[quote=no_such_reality]Frankly, buying SSD is like buying a Ferrari for your morning rush hour commute on the I5.[/quote]
I’m guessing you haven’t spent many hours working on a machine that has an SSD, or perhaps you have the patience of a Zen monk. Also, the Ferrari analogy is not a good one. The vast majority of the waiting-for-things-to-happen on a computer is caused by disk latency and throughput issues. The one piece of hardware that most limits the speed of a PC is its hard drive. Modern SSDs have essentially zero latency and deliver data run fast enough to saturate the SATA bus. The disk is no longer the bottleneck.
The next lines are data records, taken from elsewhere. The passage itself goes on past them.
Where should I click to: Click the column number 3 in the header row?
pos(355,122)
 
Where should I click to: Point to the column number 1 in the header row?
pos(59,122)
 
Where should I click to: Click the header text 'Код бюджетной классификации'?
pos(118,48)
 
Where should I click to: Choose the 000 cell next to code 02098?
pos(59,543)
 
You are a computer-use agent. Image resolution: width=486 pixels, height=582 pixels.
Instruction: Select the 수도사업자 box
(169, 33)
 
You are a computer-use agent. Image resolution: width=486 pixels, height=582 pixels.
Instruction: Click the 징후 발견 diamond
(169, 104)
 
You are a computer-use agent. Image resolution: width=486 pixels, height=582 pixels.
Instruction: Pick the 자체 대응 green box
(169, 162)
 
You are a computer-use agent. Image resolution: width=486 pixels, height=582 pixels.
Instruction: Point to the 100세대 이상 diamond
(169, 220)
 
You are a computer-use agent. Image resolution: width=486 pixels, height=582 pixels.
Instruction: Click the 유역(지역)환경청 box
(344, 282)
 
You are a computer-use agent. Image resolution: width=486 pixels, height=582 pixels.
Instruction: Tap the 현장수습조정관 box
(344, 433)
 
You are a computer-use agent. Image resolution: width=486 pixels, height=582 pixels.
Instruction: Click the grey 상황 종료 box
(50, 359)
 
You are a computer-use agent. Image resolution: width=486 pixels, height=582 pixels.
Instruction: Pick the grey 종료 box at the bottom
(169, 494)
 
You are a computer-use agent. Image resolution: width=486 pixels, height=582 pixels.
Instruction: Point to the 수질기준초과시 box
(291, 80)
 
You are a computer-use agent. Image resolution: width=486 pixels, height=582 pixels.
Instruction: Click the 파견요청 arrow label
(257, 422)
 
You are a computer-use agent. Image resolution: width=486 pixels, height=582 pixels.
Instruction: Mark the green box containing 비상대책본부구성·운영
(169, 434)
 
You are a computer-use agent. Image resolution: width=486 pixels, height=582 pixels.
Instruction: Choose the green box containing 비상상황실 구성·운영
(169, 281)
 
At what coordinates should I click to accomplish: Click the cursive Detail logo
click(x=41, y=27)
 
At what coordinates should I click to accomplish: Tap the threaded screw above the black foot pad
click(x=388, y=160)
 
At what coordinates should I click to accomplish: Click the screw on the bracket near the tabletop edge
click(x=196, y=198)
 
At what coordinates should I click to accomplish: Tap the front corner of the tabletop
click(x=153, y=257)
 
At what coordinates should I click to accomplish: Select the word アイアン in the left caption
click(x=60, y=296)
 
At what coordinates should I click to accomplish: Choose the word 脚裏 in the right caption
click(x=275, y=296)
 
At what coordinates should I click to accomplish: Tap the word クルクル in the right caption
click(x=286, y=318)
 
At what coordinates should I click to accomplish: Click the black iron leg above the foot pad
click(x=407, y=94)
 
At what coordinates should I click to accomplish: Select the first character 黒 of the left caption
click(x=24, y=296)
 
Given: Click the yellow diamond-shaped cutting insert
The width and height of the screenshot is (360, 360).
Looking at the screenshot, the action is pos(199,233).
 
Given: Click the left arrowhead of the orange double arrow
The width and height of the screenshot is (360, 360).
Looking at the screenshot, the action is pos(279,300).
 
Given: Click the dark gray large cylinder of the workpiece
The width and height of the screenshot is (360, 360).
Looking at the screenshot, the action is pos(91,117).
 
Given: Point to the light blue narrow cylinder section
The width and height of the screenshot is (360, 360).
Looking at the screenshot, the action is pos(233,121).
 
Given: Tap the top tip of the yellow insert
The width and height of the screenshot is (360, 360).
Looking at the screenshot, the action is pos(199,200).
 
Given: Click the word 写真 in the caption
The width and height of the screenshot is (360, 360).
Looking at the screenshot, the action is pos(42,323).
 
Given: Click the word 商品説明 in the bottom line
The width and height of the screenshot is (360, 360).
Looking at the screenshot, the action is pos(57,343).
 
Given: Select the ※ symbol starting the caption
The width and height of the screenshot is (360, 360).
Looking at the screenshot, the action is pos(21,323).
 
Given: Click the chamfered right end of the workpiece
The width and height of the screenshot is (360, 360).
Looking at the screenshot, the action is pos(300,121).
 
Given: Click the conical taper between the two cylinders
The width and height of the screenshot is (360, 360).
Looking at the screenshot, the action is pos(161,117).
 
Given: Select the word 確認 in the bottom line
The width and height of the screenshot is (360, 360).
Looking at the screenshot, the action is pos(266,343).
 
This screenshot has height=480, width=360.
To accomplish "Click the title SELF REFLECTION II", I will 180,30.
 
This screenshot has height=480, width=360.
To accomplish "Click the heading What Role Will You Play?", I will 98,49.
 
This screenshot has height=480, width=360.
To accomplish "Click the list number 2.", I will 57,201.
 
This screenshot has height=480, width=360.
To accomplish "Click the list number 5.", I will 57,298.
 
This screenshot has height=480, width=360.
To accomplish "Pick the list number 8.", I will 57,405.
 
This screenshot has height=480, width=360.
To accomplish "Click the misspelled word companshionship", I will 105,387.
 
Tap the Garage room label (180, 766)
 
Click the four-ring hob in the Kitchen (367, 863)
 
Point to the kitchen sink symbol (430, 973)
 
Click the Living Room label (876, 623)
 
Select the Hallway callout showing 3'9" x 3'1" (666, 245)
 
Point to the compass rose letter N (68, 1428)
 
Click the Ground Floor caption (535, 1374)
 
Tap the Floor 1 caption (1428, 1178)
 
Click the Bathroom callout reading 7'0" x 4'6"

I switch tasks a lot, need to compile code, and do lots of other disk and CPU intensive tasks, and I find that removing disk latency from the equation is a huge productivity boost. Need to open an image file for that web design issue? Kablam! there it is. Need to open some hog of an application to fix that document? Boom, done. Those 15-seconds there, 30-seconds there pauses that punctuate the work day add up, and you really notice it when they’re gone. And you REALLY notice it when you switch back to a spinning platter.
The reliability issue requires that you stick to a watertight backup strategy, but i’ve never seen a single-bulled productivity boost like the one an SSD provides.